- Date posted
- 1y
My OCD Story
Hi Everyone, Im new to the site and just wanted to share a bit about my OCD story. Between the ages of 10-12 i had my first OCD episode, (of course didnt know it was OCD), this came in the form of thinking of past events and other things and the anxiety got so bad i had to tell my mum, due to how frequent and how bad these thoughts got it upset my mum badly and the main thing i remember is her saying ‘are you just trying to get my attention!’… she took me to the doctors, i have no idea what was said because they sent me out of the room. After this i felt i couldnt speak to anyone about anything like this ever again. Ive had thoughts all my life which again didnt know it was OCD, it all just became normal to me, i had a lot of different thoughts throughout the years e.g i was pregnant even though i had not been intimate with anyone, any kind of blood i saw even from far away had given me HIV, the end of the world, if i wore the colour black to bed i would die, i had to speak in a certain accent in drama class one time or my family will die… the list goes on, some of these are will me now still.

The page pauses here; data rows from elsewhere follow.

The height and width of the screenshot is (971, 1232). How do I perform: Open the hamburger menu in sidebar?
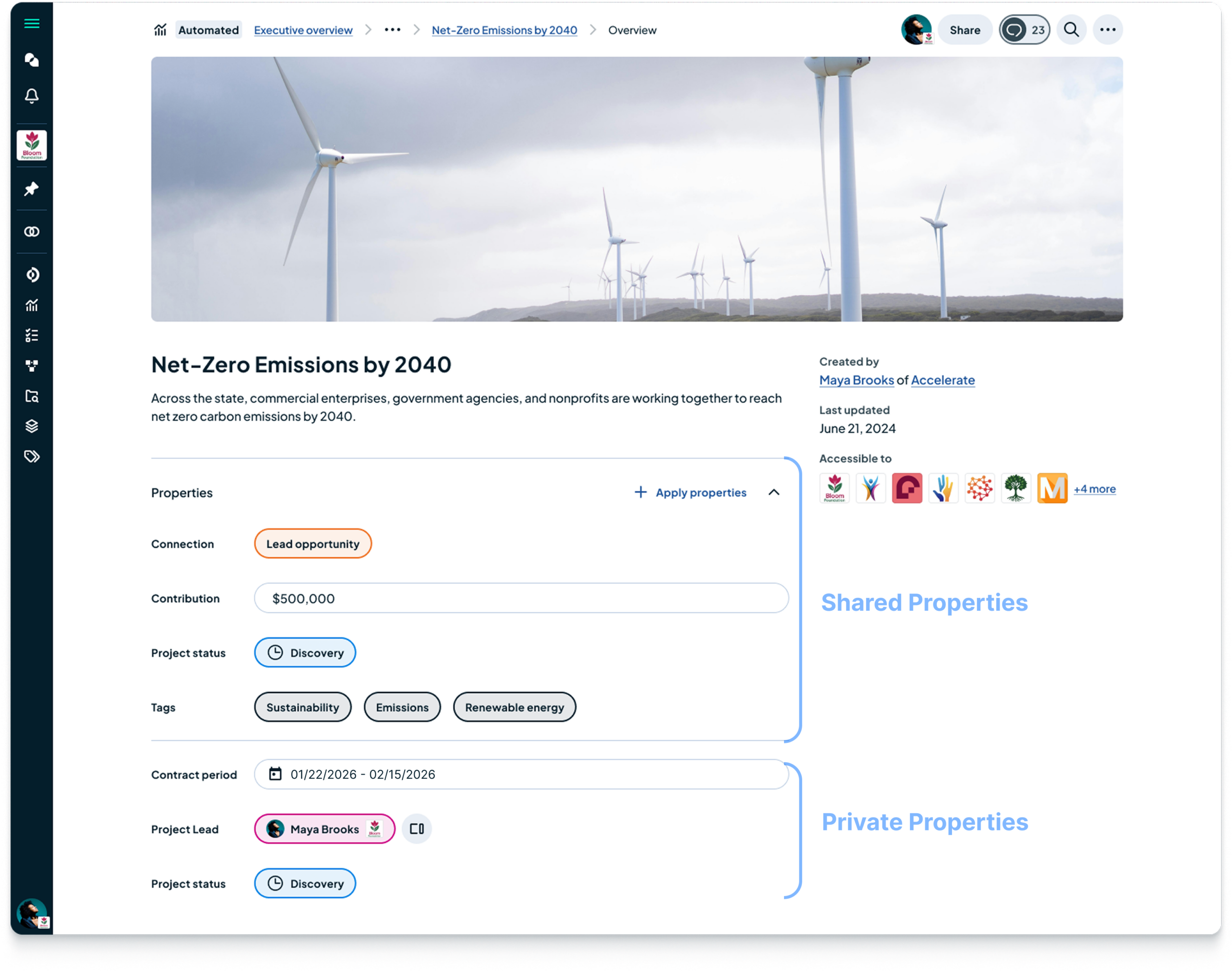click(x=32, y=23)
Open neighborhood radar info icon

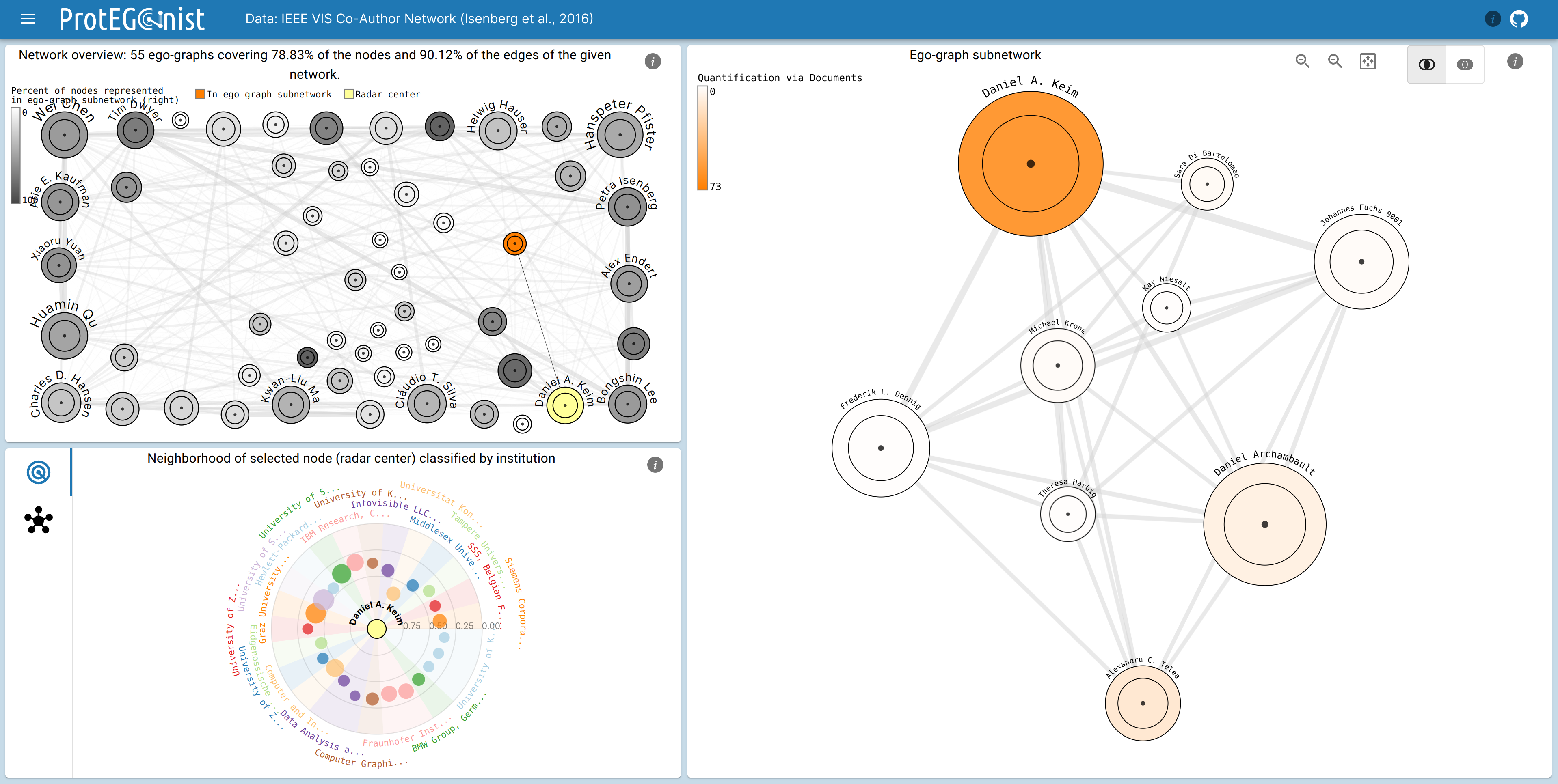click(x=655, y=464)
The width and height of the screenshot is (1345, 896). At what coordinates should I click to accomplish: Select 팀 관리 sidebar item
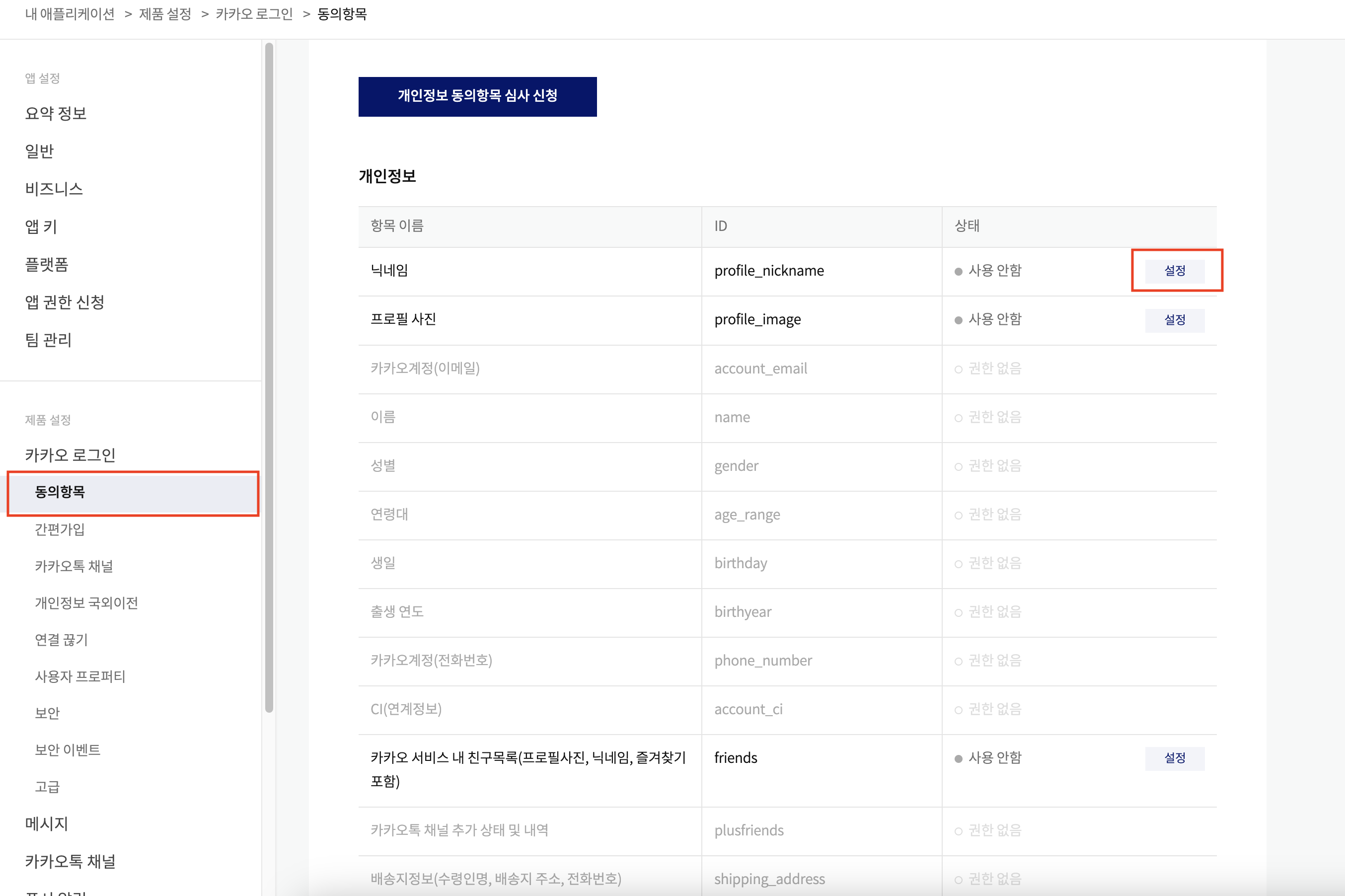point(48,339)
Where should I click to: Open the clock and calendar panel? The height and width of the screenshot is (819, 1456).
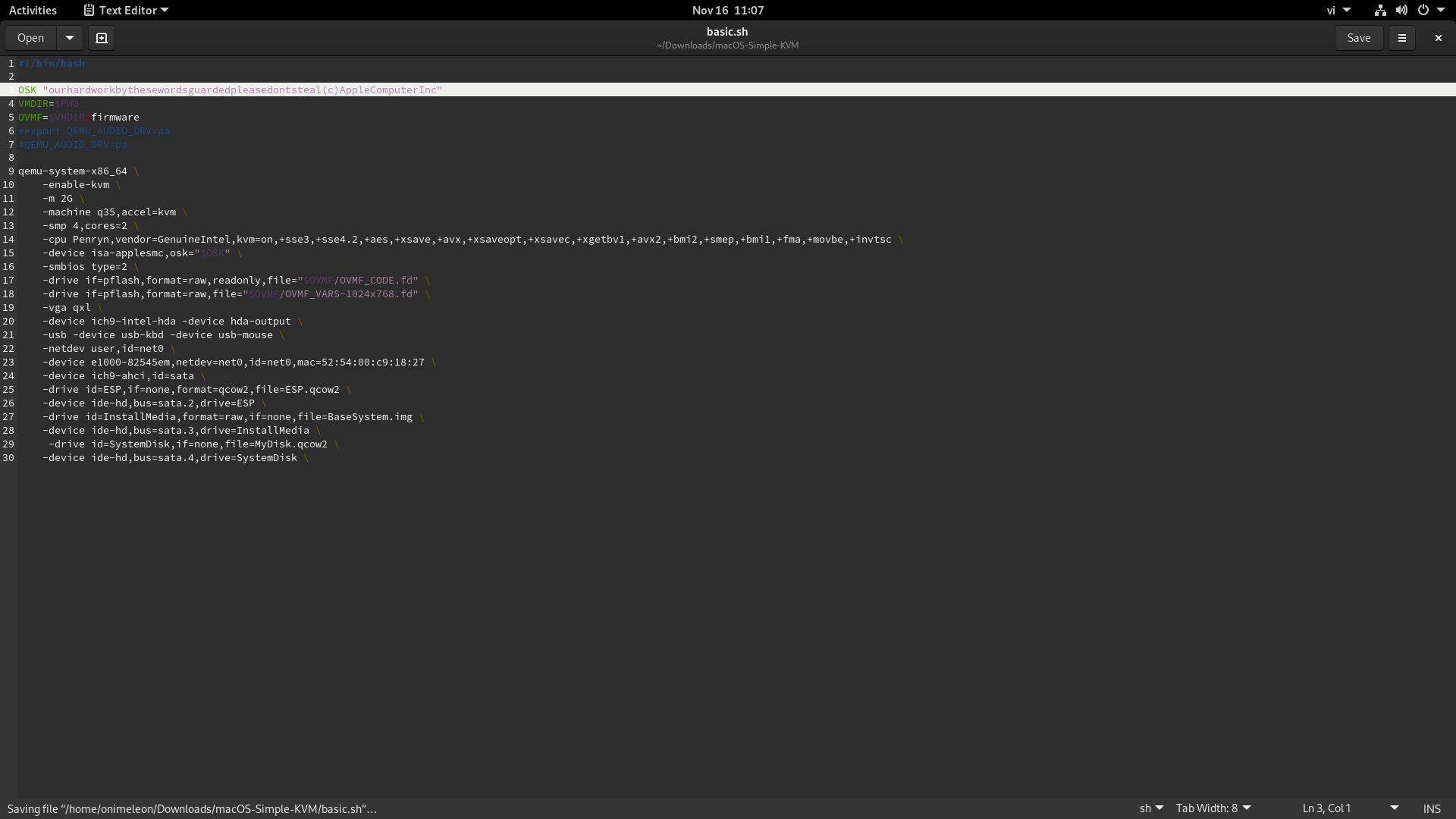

October this year i had a breakdown due to what i now know to be POCD… it got me to the point i didnt want to be here anymore… i finally spoke to my girlfriend about it who did some researching and said it must be OCD, after doing some research of my own it all started clicking and falling into place. I have good days, okay days and rubbish days, my thoughts have calmed down since going on SSRI’s, but they do pop up every now and again, i am questioning myself constantly though due to the thoughts going quiet, ‘is it actually OCD’, ‘what if it isnt’… its driving me insane… so yeah thats a bit about me!!